Литвек - электронная библиотека >> Анджей Выджинский >> Полицейский детектив >> Время останавливается для умерших

Анджей Выджинский Время останавливается для умерших

Мы напрасно искали его в течение многих недель; он был для нас врагом неизвестным, неясным, почти призраком. Мы знали его настоящую фамилию и черты лица, однако все это тоже ничего не говорило и не проясняло. На фотографии оно было спокойным и неподвижным, словно посмертная маска. Мы знали, что он убил человека, двух, а может и трех — больше ничего. Какие у него привычки, какой характер, какие союзники, какие женщины?

Все эти вопросы мучили нас своей неразрешенностью, недостаток сведений затруднял, даже делал невозможным следствие, и вдруг, благодаря случайности, он оказался в наших руках. Мы ловили человека-привидение, человека без лица и биографии, будто он появился на свет только в момент убийства и только для того, чтобы убить.

Теперь в этой душной и тесной комнате я уже знал, как за него взяться и как его сломить. Он стоял передо мной, нагло улыбался, был уверен в себе и убежден, что многого мы не сумеем доказать. Наверное, если бы на основании неопровержимых улик прокурор потребовал для него смертной казни, если бы его подвели даже к виселице — все равно он, наверное, испытывал бы удовлетворение от того, что переиграл нас молчанием и хитростью, и посматривал бы в нашу сторону с презрением. Именно так, как глядел сейчас на мое забинтованное плечо: неделю назад оно было прострелено пулей из его пистолета.

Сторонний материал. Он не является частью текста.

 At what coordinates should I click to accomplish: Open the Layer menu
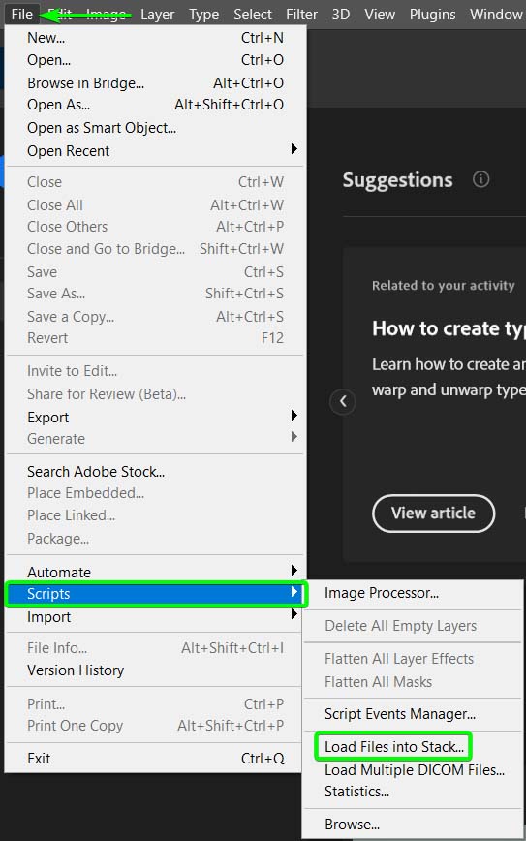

Это случилось в отеле «Континенталь». Тогда я мог просто убить его, так как стрелял быстрее и лучше. Мог застрелить его и несколькими минутами раньше, когда, стоя ко мне спиной, он разговаривал с Моникой. Однако в этой столь неравной для меня игре я должен был рисковать собственной головой, потому что его жизнь ценилась тогда гораздо дороже моей. Ведь без показаний нам никогда не удалось бы распутать того сложного дела, в которое оказалось замешано так много людей. Только он мог вывести нас на них, он и никто другой.

Именно поэтому так неестественно поменялись местами наши роли: убийца мог спокойно застрелить меня, я же имел право только обезоружить и задержать его. Именно я, которого в тот самый день отстранили от следствия по этому делу. С тех пор прошла уже неделя, и пора, наверное, забыть обо всем, несмотря на жар и мучительную боль в плече.


Душно, чертовски душно было в этой унылой комнате, но открывать окно мне не хотелось. В гуле нарастающей бури молнии прочерчивали небо и отражались в запыленных стеклах, словно вспышки магния. Этот неровный блеск освещал его глаза: он снова смотрел на бинты, опутывающие мое плечо.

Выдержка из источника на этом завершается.